> [Problem statement]
Please pick out each line in the entries below that contains the word "Task" and copy those lines.
------ Source records ------
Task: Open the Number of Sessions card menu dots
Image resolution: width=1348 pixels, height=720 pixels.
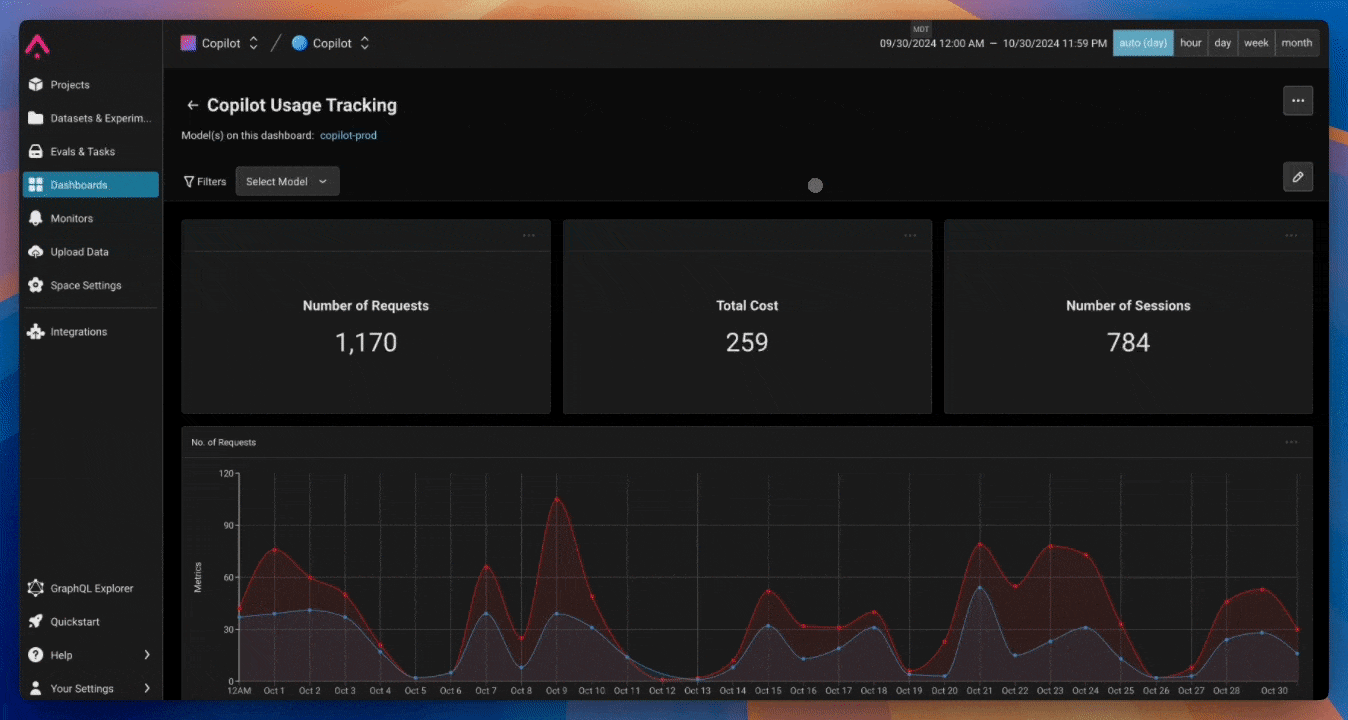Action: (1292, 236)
------
------ Source records ------
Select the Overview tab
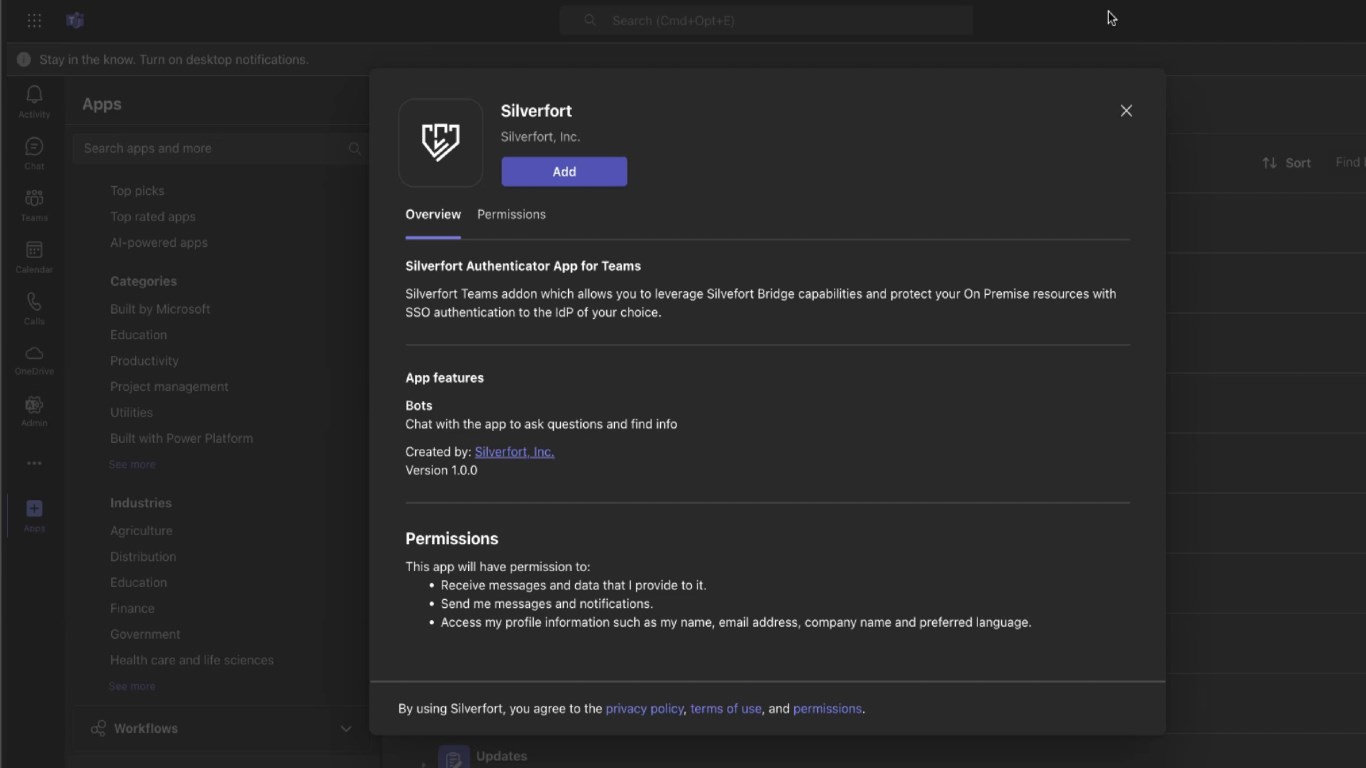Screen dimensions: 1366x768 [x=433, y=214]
------
> [Solution]
Task: Open the Number of Sessions card menu dots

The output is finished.